JJ: I’ve met the Globetrotters many times, they’re very cool. It’s obviously a show but they’re great guys, former pros.

The Warriors sometimes make rivals look like the Washington Generals in a way it can be deceiving. It looks too easy for some people, like there’s no hard work involved, so they don’t get enough respect compared to other legendary teams.

JJ: Yeah, that’s very deceiving like you said. We’re at our best when we move the ball and you pass up a good shot for a great shot. That’s when we’re really good and really hard to guard. We have weapons all over the place and it’s very tough to guard us when we’re moving the ball. You don’t see the ball moved like that very often. The Spurs with [Gregg] Popovich can play it too and more and more teams are trying to play that way. But there’s a reason teams don’t play that way – it’s very hard to find unselfish players that are willing to play like that. Like I told you before, we have a great group of guys that are really unselfish and they are all about winning.

When a team achieves so much success, the mental aspect of the game becomes more challenging. For example, in soccer Real Madrid has done the unthinkable winning four Champions League titles in five years and they are struggling big right now. What do you see in Stephen Curry, Klay Thompson, Kevin Durant and the rest that makes them keep going every single night? 

JJ: This is my first year and I know they’ve been through four Finals and won three championships in the last four years but like all I see is guys that are willing to sacrifice for the team. They just want to win. They’re just winners.

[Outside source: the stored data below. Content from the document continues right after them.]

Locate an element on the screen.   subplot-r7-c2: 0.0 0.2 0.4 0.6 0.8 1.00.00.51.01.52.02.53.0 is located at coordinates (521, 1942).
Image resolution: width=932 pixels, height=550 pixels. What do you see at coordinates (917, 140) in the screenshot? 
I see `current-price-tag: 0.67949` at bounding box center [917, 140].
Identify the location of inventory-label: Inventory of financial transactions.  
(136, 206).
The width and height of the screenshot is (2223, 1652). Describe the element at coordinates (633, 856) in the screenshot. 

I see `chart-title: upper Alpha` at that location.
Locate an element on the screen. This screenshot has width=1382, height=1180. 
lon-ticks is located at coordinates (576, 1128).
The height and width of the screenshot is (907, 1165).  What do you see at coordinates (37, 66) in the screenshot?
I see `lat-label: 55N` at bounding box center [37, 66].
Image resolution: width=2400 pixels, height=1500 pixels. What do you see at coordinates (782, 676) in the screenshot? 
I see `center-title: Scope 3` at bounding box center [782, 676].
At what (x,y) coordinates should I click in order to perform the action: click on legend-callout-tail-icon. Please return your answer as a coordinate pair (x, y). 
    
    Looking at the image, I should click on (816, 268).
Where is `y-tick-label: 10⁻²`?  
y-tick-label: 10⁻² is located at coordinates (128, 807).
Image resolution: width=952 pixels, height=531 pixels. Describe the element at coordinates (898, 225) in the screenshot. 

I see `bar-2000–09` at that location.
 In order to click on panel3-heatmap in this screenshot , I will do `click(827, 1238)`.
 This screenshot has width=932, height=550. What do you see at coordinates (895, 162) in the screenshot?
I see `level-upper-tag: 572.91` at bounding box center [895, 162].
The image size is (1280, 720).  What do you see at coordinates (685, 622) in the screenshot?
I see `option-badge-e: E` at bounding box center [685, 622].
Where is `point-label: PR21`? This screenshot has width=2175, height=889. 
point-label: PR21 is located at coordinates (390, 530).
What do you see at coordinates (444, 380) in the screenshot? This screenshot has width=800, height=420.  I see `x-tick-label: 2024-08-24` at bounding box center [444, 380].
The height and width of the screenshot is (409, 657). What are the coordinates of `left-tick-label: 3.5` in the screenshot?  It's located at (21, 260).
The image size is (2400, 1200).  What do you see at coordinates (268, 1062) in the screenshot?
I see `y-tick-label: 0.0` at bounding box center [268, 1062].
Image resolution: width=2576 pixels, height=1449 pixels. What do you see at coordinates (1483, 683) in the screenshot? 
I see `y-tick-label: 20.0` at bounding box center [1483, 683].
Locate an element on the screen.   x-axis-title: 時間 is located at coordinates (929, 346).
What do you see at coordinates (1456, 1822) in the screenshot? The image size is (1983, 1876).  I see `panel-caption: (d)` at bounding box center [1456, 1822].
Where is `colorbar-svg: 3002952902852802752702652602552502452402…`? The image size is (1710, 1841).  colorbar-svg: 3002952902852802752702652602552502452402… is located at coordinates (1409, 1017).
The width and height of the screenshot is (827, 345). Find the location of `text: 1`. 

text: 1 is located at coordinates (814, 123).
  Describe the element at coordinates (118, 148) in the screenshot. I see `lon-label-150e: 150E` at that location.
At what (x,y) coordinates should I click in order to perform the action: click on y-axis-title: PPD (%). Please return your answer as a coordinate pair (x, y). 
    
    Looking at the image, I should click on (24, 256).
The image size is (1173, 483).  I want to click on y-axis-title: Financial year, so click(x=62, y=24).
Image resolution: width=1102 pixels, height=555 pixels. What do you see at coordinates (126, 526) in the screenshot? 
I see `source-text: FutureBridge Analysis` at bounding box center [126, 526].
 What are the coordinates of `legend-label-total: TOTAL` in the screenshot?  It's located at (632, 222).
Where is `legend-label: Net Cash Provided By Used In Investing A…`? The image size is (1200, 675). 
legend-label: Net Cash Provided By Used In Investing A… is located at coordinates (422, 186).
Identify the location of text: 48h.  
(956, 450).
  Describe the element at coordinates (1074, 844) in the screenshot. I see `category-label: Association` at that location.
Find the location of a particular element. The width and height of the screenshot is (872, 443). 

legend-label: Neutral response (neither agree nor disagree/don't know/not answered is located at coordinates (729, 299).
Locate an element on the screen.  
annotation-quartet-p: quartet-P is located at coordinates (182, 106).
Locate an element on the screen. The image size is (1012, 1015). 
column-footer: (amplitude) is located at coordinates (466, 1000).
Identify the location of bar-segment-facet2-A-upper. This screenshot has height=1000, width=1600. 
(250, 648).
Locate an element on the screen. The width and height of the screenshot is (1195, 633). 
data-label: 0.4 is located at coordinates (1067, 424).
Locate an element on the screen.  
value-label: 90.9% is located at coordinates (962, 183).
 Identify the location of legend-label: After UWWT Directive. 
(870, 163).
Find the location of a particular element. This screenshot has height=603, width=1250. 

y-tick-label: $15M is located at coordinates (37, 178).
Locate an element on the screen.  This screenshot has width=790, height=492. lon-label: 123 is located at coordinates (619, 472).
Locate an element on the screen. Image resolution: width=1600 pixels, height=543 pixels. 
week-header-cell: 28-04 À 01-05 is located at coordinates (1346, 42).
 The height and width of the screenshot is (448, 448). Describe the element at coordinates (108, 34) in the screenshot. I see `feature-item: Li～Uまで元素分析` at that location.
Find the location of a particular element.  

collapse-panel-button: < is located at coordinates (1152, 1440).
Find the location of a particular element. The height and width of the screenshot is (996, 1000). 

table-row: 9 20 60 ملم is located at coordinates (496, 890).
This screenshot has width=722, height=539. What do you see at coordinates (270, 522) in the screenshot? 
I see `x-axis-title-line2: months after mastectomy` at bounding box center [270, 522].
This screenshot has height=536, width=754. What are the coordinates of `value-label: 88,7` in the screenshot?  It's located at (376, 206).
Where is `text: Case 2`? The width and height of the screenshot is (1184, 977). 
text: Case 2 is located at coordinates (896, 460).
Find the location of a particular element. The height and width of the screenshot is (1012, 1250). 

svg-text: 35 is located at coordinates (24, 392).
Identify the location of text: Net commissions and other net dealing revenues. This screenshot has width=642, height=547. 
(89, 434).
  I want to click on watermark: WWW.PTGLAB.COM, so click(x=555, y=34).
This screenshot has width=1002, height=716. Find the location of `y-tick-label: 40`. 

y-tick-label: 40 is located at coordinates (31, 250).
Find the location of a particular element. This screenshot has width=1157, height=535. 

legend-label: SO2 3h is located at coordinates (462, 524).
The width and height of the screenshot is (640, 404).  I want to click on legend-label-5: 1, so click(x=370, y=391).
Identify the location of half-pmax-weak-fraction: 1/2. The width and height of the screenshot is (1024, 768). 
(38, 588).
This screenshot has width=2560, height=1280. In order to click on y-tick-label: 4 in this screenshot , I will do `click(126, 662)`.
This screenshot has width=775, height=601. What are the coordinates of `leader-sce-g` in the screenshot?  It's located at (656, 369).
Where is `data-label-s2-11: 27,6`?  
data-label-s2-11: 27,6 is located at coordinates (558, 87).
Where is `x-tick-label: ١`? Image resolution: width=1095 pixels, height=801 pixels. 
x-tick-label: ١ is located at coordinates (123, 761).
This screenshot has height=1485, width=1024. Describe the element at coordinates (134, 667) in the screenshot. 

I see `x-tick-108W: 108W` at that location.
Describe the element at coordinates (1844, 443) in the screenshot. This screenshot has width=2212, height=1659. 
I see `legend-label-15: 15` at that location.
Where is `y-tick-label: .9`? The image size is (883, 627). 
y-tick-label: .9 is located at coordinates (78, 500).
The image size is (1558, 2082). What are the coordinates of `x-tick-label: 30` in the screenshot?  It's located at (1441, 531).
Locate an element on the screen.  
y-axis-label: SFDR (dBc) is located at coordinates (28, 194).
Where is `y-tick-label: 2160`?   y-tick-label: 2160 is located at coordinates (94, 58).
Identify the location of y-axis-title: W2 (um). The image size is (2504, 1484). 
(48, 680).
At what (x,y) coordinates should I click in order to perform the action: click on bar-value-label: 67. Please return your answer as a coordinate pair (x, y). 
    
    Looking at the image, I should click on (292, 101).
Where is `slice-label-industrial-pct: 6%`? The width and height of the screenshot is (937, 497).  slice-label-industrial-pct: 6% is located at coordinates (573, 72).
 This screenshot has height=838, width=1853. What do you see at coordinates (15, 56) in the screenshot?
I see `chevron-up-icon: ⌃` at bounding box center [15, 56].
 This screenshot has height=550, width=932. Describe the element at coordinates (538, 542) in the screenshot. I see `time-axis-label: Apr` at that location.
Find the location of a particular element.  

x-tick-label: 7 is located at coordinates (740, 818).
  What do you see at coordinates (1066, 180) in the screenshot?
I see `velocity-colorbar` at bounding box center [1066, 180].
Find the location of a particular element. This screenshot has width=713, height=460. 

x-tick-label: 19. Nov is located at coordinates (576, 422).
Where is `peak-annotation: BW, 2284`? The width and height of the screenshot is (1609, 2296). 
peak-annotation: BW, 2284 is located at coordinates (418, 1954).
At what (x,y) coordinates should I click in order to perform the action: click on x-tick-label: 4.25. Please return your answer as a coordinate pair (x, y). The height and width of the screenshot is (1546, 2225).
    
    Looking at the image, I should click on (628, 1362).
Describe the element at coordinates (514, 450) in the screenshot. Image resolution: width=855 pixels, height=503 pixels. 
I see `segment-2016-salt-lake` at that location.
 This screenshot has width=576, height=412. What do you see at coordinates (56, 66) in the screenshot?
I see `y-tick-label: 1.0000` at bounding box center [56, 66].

I don’t see that they are happy or fine with what they have achieved. They want more.

How’s DeMarcus Cousins?

JJ: He’s good, recovery is going well, I see him working out hard every day. I’ve been in his situation so I just keep telling him to be patient and keep working. It’s going to be an awesome addition when he’s ready to play. He’s an All-Star and I have no doubt in my mind that he will be back at 110 percent here soon. We’re behind him, we want him to succeed and we push him to work hard and be ready when we need him.

He has a one-year contract like you. You’ll have to deal with free agency again next summer.

JJ: Well, I’m so used to it now. I’m the kind of guy that likes to stay in one place and commit to a team but I know there’s a business side of things too. I’m so used to it now that I don’t really think about it, but it would be nice to stay in one place for longer than one year, two years or whatever it might be. I’m having a great time here in the Bay Area right now and I’m just going to keep playing well, keep enjoying this and hopefully have a great year and then we’ll see what happens. But like I said, I would like to stay in one place for longer than a season.